(Stored records)
....

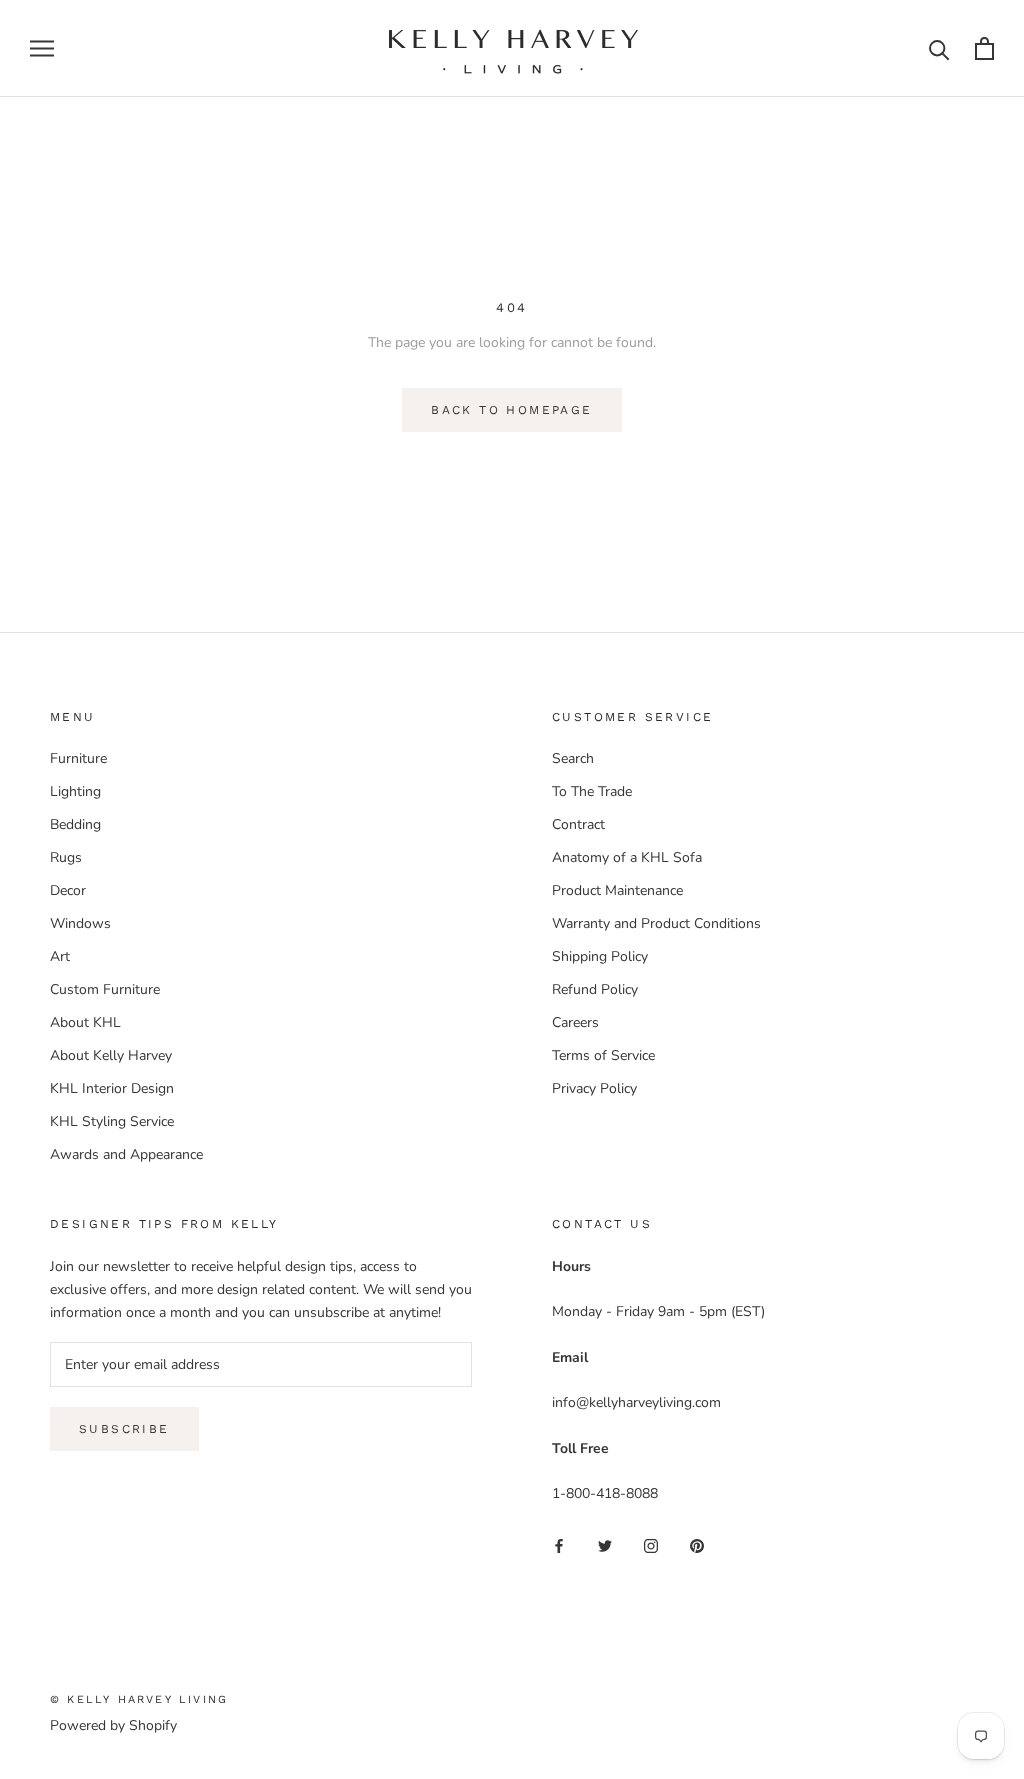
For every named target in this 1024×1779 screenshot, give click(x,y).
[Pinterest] (697, 1545)
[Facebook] (559, 1545)
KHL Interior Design (112, 1088)
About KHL (85, 1022)
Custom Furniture (105, 989)
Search (573, 758)
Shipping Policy (600, 956)
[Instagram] (651, 1545)
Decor (68, 890)
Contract (578, 824)
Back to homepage (511, 410)
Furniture (78, 758)
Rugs (66, 857)
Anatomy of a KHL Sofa (627, 857)
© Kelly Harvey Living (139, 1699)
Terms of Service (603, 1055)
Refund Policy (595, 989)
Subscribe (124, 1429)
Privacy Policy (594, 1088)
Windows (80, 923)
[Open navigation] (42, 48)
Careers (575, 1022)
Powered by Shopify (113, 1725)
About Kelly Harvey (111, 1055)
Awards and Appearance (126, 1154)
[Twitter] (605, 1545)
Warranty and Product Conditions (656, 923)
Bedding (75, 824)
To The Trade (592, 791)
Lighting (75, 791)
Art (60, 956)
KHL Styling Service (112, 1121)
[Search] (939, 48)
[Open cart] (984, 48)
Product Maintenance (617, 890)
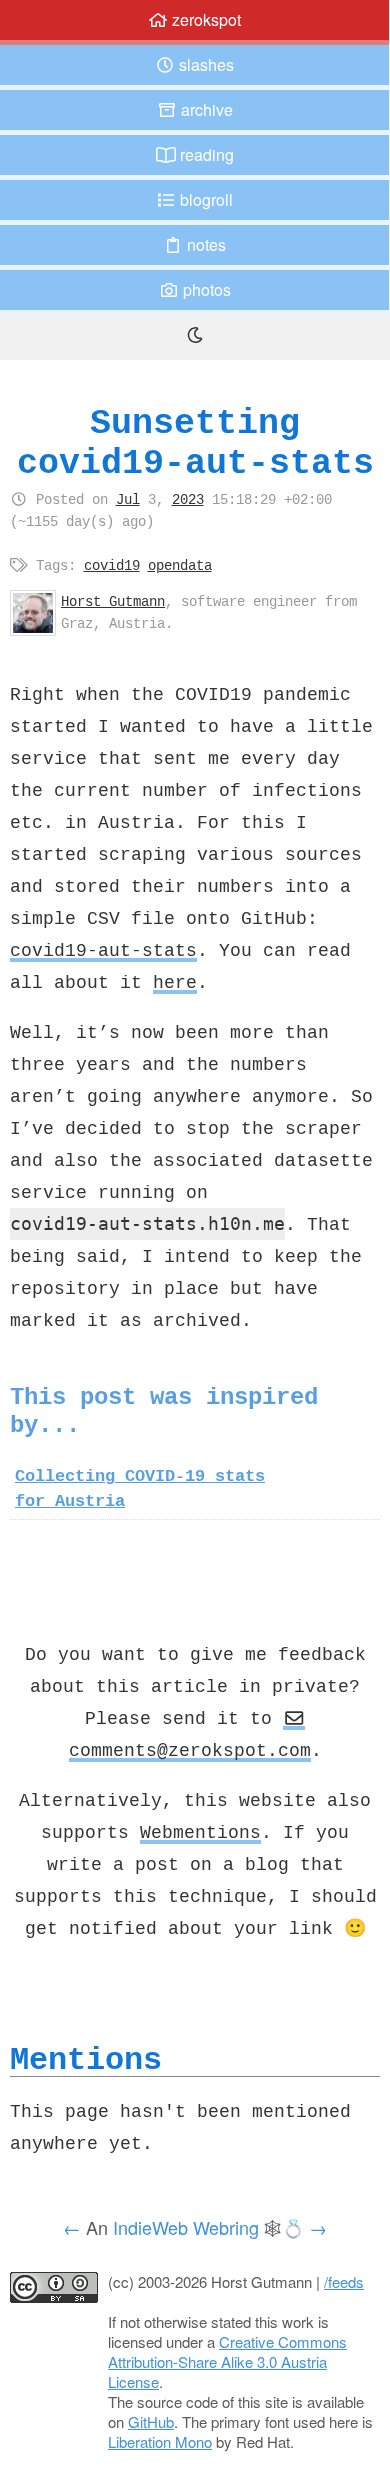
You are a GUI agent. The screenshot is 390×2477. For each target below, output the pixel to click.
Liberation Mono (160, 2441)
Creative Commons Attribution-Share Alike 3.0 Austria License (227, 2361)
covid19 (112, 565)
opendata (180, 565)
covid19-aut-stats (103, 950)
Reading (205, 154)
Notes (204, 244)
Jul (128, 499)
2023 (188, 499)
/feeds (344, 2281)
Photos (205, 289)
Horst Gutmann (113, 601)
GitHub (151, 2421)
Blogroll (204, 199)
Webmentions (200, 1832)
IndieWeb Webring (186, 2227)
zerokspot (204, 19)
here (175, 982)
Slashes (204, 64)
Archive (205, 109)
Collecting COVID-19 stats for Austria (140, 1488)
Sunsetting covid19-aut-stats (195, 442)
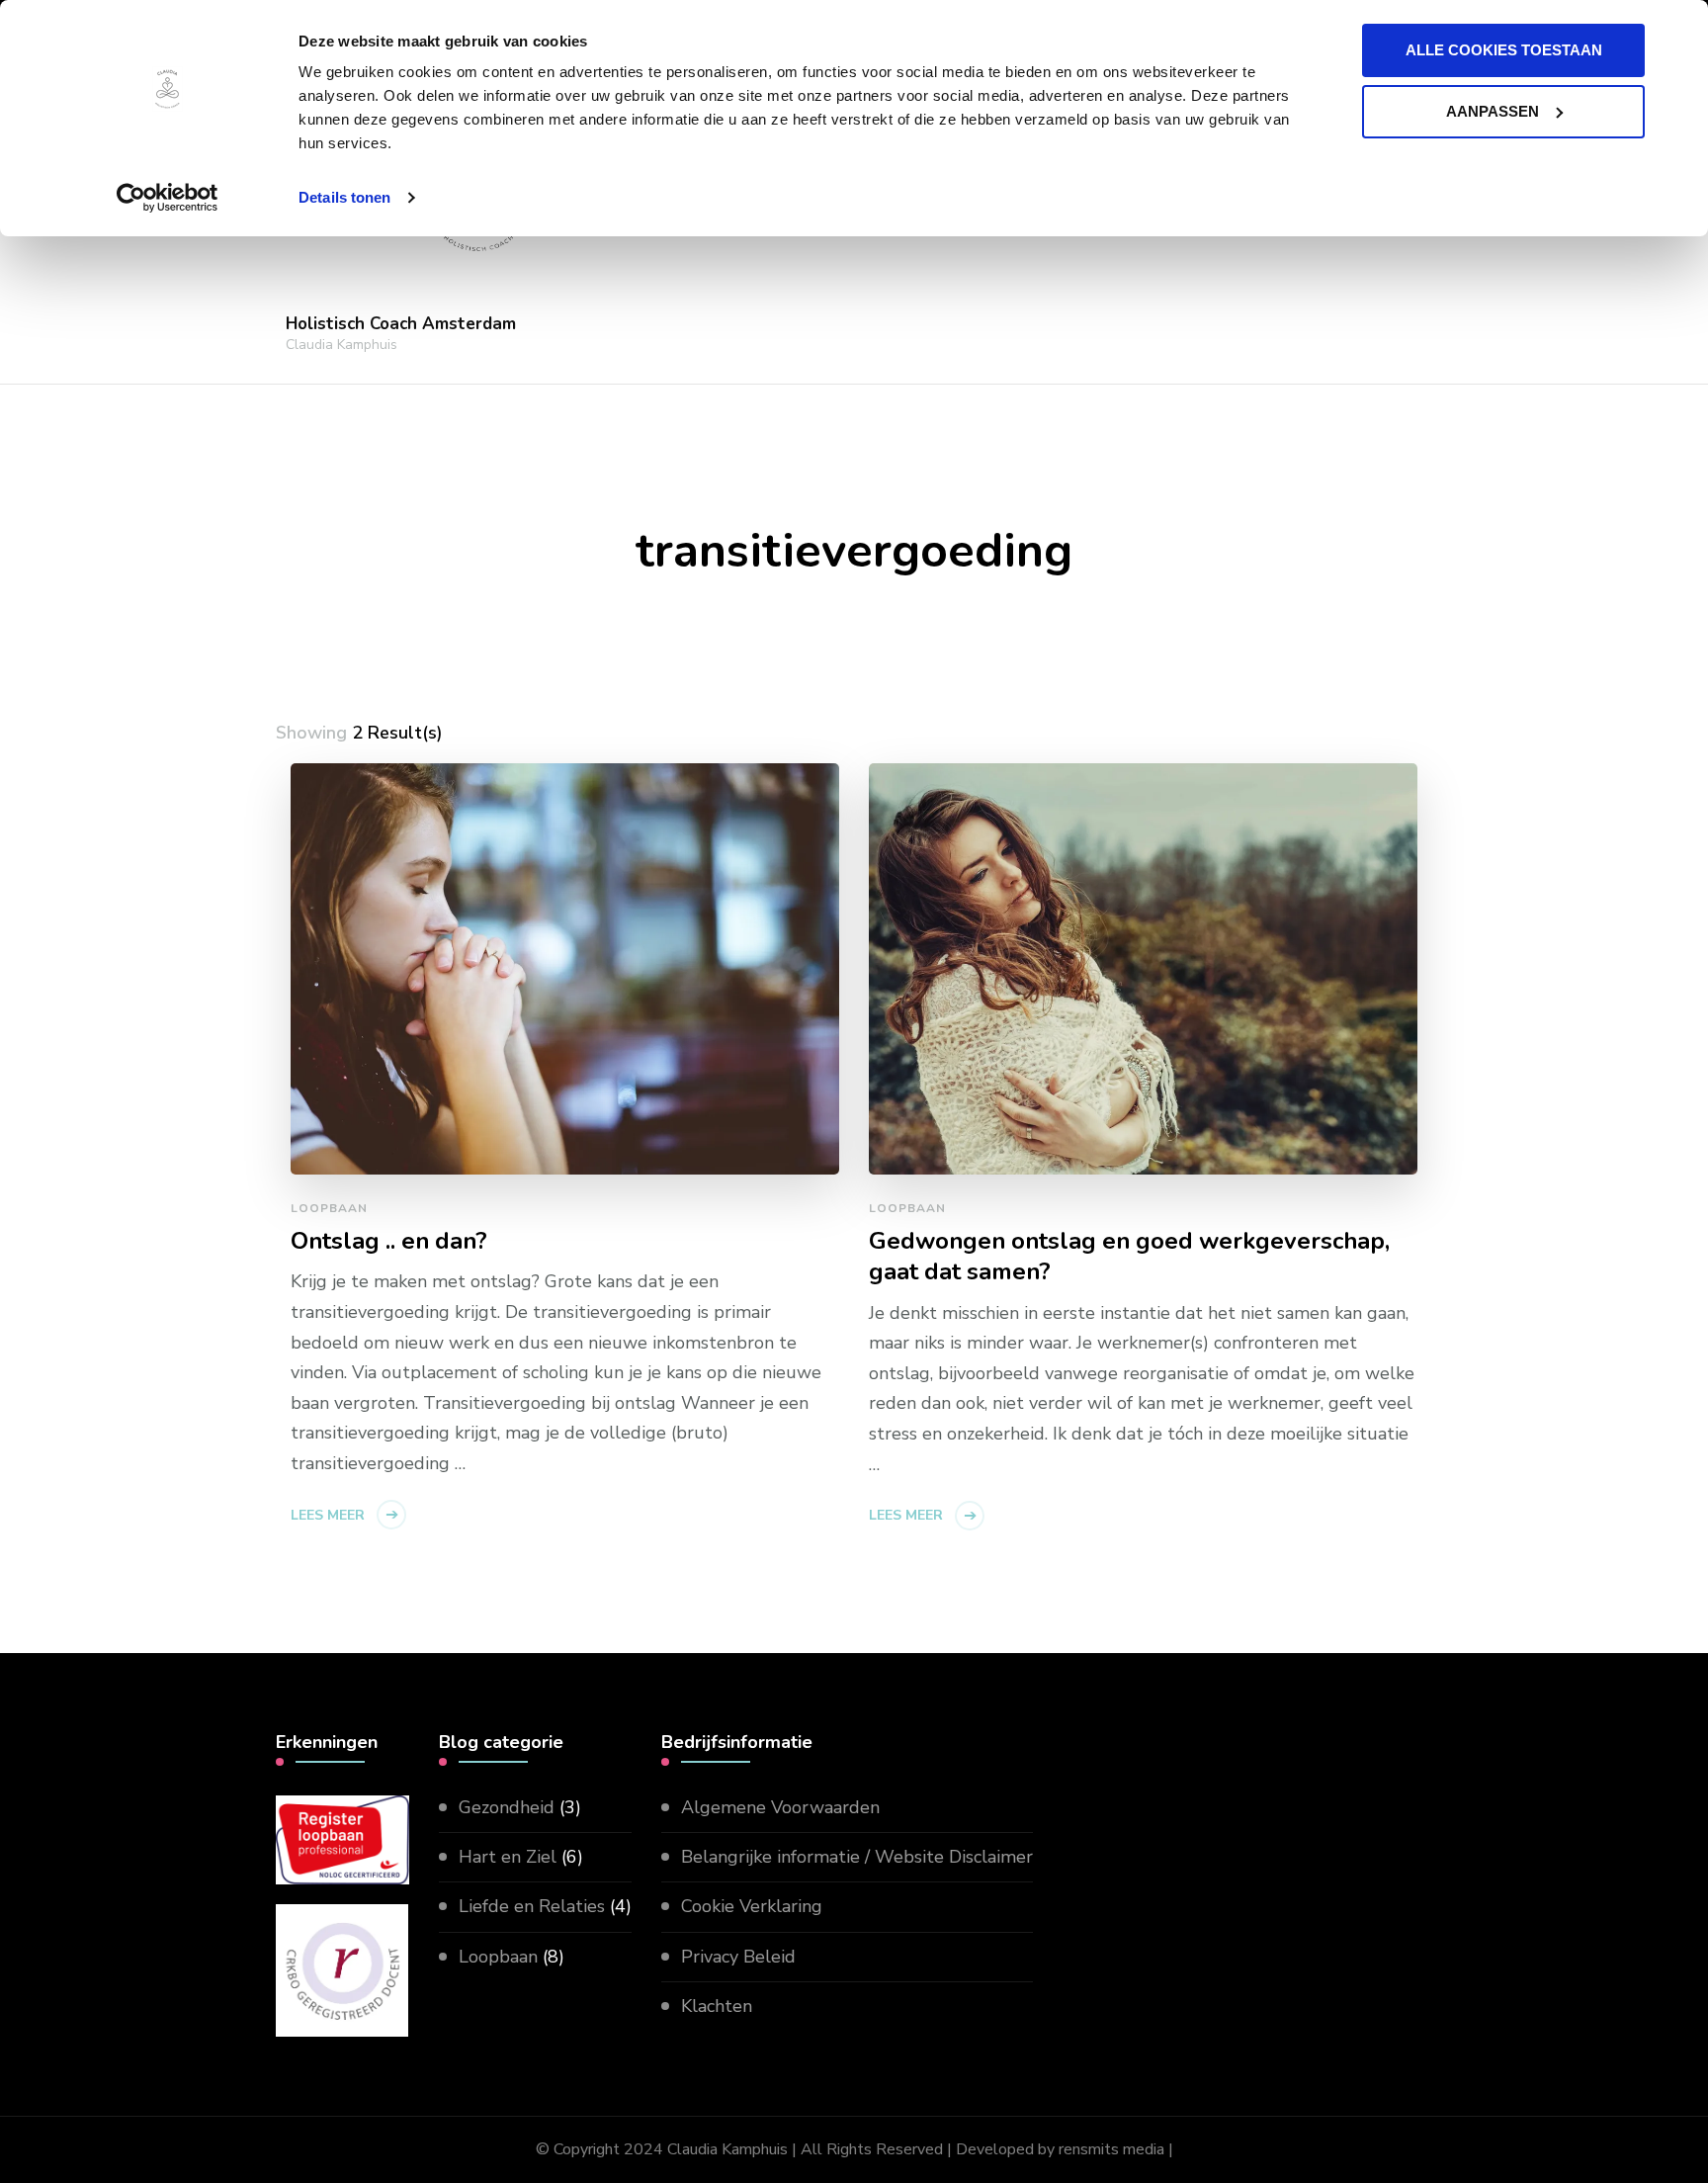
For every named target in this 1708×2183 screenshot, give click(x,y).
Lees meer (328, 1515)
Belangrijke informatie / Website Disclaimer (857, 1857)
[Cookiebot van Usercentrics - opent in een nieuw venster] (167, 198)
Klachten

....

What to work on. Scan the data for lines containing "every" and copy all of them.

Response to this task.
For every named target in this 1024×1779 screenshot, give click(x,y).
For every named target in this 1708×2183 screenshot, give click(x,y).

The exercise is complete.